Trade mark is simply marks or signs which indicates that it is offered by a particular brand. Some famous trademarks are Nike, Adidas, Coca-Cola.

So, the hijab design does not fall under a trademark.

Industrial design

This applies to features of shape, configuration, pattern or ornament applied to an article through industrial process.

A hijab design could also be a registrable industrial design if it’s new. But since the brand owner alleged her product’s aim was for convenience, the aim of patents covers just that.

Patent

Patent usually applies to inventions, or idea which permits in practice the solution to a specific problem in the field of technology. Simply put; if there is an idea to produce or process something in a new way, or it offers a technical solution to a problem, it can be patented.

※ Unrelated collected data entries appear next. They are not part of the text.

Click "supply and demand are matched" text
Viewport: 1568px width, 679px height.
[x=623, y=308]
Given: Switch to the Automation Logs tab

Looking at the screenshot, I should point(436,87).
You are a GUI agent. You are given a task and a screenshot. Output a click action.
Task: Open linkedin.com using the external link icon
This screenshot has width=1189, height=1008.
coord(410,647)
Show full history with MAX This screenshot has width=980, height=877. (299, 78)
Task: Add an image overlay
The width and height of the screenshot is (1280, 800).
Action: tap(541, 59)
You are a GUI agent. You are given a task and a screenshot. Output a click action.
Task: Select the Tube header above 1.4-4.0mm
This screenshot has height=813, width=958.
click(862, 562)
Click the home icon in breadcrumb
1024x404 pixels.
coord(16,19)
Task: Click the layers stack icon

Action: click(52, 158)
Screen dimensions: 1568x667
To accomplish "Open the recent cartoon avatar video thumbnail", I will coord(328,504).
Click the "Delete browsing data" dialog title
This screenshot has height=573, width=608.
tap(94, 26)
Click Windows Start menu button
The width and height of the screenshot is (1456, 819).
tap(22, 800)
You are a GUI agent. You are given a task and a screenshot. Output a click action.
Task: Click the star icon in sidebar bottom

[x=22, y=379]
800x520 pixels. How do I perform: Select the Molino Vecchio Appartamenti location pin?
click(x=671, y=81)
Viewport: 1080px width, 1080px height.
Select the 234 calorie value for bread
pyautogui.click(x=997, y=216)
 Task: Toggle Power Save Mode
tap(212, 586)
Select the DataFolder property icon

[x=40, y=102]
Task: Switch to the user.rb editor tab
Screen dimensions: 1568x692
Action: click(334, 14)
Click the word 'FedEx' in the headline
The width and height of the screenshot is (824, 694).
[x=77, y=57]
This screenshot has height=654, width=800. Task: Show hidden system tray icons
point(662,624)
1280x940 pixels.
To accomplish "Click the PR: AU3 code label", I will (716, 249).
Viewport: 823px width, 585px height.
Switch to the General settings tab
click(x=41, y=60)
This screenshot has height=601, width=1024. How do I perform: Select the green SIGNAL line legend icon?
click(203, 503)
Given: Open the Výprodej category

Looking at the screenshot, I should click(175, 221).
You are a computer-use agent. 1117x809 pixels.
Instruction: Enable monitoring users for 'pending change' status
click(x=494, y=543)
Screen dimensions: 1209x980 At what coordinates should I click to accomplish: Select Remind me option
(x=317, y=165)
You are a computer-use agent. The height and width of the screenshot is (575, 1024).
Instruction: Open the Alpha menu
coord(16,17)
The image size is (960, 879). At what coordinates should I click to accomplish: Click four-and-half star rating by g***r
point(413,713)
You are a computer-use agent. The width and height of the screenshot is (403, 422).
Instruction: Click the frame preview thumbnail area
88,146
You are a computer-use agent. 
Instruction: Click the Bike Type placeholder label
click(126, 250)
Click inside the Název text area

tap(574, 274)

What exactly can be patented?

Section 12(1) of the Patents Act 1983 limit it to an “invention”. And, (2); an invention may relate to a product or process.

Does this term extend to hijab designs, then?

Justice Wong Kian Kheong in Mohammad Mubde Absi v Hyat Collections Sdn Bhd & Ors [2020] 10 MLJ 503 addresses this. In this case, it involved the “Bokkita” pinless hijab. It was decided that these hijabs actually offer a solution to an existing problem, i.e.:

  1.  the traditional hijab taking a long time to wrap.
  2. The amount of fabric used may cause discomfort to some wearers.
  3. Difficulty in maintaining the hijab in place with multiple pins.

The court ruled that the Bokkita pinless hijabs are indeed an invention under Section 12(1) of the Act, and is qualified to be patented. Especially so when it does not fall within the ambit of non-patentable inventions under Section 13 of the Act. The defendants in that case failed to invalidate the Bokkita hijabs’ patent.

Thus, it leads to the conclusion that this current case is only eligible to be patented only if it solves a problem. But this is only the first step to the hurdle. This brand-owner still needs to satisfy several other requirements before the design can be patented, such as;

  1. Show that the design must be new;
  2. It involves an inventive step;
  3. It is capable of industrial application; and
  4. It must not be precluded from patent as per Section 13.

It is also said that in order to qualify for patent, such a design must not have been disclosed to the public before being patented. Otherwise, this may jeopardize the application. Well, in this situation, the design has been exposed AND people are saying the design has been long in the market! Let’s wait and see if there will be further updates on this brand’s efforts to procure patent or even industrial design. It will be quite an interesting point.